The book "Edie, An American Biography" is required reading if you want to get the most out of this film and may be all you can take. *Not for the mentally squeamish.
Messay Kidane
12/11/2024 16:02
Ciao! Manhattan is an avant-garde film that makes the films of Jean-Luc Godard seem conventional. That's not to attack Godard, mind you. I'm just comparing the two to express how far out Ciao! Manhattan is. The slight narrative concerns a young Texan hippie traveling the American countryside just because he likes to see things. One night, he sees something quite unexpected: a beautiful young woman with bare breasts hitchhiking. He picks her up (who wouldn't?) and finds that she has a couple of dog tags around her neck with her name, Susan, and address on them. He takes her home. Susan's mother thanks him and offers him a job taking care of her daughter. Susan was a young model in New York, a discovery of artist Andy Warhol. She lived a life of hard partying, and is now paying for it with a severe case of brain damage. Now Susan lives in a drained pool in her mother's back yard, and she spends endless hours drinking hard liquor and rattling off stories about the old days in New York.
At first, Ciao! Manhattan just seemed to me an excessively playful experimental film with a bunch of bizarre imagery and editing and stuff. I was laughing, it was fun to see the excesses of that sub-culture which I know so little about. But after a while, the film just started working, and really well. Susan is played by Edie Sedgwick, who really was a protege model of Andy Warhol. The film works a fine balance between reality and fiction. How much of Sedgwick are we seeing? Is any of it fictional. She died three months before the film was released, and, edited into the last moments of the film, there is a shot of a newspaper headline that announces the death. Whether Ciao! Manhattan was meant to be or not, it serves as a dirge, not only to Edie Sedgwick, but to the young generation of the time.
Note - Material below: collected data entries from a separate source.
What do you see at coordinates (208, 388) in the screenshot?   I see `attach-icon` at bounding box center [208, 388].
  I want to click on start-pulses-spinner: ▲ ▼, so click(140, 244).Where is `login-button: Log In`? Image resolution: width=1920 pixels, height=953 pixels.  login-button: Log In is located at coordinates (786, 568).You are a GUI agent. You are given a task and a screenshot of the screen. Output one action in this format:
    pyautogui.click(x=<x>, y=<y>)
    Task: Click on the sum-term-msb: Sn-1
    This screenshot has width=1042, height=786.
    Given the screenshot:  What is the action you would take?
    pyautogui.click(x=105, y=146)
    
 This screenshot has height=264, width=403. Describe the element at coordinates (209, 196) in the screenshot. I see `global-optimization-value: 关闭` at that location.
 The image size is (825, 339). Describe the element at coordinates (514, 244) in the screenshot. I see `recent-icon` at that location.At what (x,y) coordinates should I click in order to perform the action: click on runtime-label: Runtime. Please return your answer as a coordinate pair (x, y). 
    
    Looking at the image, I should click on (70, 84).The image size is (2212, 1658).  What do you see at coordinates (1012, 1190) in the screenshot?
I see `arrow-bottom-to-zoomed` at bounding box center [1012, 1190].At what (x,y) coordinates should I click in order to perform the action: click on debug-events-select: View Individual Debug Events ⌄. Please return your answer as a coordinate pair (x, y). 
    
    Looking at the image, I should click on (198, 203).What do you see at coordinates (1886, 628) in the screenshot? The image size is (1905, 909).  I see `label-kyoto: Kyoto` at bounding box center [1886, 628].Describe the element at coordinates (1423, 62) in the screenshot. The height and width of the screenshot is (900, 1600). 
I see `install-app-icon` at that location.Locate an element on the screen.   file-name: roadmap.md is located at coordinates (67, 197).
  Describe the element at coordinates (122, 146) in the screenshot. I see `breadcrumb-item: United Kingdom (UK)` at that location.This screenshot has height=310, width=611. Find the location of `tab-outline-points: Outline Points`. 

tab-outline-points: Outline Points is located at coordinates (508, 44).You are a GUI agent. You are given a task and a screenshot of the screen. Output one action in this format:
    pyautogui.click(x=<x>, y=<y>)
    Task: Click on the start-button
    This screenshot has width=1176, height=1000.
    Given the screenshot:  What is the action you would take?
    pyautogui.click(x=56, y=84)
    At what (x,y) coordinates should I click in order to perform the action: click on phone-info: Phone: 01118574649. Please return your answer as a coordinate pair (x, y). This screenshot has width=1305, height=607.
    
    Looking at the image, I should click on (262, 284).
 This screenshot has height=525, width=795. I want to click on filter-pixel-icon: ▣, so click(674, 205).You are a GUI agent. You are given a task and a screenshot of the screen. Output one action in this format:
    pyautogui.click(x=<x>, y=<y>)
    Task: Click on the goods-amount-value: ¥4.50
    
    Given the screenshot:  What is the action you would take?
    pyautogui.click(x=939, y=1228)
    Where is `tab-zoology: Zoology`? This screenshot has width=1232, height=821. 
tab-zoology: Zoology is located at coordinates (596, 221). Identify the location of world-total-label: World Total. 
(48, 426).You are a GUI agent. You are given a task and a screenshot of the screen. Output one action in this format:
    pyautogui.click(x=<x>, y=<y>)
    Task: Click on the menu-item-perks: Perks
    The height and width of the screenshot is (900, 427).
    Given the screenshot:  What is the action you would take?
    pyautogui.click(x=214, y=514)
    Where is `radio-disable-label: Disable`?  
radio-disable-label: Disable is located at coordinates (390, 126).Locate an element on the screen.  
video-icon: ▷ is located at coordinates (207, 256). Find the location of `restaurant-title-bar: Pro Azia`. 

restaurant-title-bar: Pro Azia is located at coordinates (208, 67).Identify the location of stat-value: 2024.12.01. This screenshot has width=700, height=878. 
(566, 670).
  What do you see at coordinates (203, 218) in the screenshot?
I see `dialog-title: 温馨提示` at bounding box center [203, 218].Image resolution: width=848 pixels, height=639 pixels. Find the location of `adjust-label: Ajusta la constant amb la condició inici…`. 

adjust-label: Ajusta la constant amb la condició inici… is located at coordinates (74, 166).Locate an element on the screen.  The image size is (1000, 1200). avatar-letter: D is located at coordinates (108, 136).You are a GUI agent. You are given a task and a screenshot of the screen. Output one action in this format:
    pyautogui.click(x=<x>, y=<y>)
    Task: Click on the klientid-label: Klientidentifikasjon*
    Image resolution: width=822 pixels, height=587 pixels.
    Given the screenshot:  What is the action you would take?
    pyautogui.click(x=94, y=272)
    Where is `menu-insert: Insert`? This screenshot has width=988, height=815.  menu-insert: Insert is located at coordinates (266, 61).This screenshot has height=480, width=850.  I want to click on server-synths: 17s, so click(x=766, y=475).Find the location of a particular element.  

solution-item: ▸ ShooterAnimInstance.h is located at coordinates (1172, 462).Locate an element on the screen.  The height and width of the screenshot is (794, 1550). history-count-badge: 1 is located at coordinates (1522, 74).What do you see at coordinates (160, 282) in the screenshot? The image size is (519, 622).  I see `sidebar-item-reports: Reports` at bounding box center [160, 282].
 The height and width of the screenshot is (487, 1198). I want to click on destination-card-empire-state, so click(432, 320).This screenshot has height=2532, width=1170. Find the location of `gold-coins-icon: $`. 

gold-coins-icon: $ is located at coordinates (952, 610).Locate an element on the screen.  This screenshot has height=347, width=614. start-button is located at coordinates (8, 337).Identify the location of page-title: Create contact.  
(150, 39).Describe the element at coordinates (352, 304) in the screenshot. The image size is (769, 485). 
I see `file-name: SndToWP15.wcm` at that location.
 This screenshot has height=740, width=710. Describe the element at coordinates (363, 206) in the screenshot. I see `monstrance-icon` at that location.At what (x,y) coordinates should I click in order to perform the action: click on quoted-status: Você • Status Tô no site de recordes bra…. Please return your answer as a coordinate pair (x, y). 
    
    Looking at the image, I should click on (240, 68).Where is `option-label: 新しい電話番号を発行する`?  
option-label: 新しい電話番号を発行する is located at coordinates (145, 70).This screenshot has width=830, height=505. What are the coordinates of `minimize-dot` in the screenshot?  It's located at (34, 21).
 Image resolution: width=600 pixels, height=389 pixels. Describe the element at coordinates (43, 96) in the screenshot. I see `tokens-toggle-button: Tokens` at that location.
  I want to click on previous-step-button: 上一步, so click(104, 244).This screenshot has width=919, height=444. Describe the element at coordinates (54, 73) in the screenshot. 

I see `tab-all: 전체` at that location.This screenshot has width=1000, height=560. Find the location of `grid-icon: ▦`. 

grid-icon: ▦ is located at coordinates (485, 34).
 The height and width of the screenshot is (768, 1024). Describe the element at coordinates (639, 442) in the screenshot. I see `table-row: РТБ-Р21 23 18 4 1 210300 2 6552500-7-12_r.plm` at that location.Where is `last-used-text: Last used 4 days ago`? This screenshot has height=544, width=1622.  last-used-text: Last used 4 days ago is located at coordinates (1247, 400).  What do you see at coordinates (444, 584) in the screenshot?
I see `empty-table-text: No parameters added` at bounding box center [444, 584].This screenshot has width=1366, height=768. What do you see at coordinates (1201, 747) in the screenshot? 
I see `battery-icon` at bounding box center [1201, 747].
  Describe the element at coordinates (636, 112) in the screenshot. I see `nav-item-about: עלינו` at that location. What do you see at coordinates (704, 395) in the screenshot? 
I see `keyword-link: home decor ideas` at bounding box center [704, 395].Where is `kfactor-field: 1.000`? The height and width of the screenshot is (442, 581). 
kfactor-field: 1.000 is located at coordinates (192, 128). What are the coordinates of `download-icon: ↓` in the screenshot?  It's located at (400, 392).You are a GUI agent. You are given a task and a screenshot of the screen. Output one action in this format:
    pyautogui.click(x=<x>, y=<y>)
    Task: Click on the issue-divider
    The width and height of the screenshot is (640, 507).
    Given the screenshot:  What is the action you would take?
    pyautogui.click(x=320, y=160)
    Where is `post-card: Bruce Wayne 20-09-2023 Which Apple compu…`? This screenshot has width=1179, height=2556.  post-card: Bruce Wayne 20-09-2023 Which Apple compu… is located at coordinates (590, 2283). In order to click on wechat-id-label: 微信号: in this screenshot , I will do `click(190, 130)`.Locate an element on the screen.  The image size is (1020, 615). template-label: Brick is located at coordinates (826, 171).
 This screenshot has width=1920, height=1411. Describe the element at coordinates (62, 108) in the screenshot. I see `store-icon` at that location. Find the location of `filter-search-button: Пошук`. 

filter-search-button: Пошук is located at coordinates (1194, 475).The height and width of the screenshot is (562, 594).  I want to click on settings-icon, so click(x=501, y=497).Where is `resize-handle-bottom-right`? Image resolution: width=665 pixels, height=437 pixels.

I don't know, maybe I loved this film because I grew to adulthood so far after the hippie generation, but I'll tell you one thing: I have seen a ton of the greatest films ever made. It's a rare experience to come upon one that is as unique as this one. Perhaps there were a thousand films like this at the time, but none are available except this. Well, I choose to praise this. 10/10.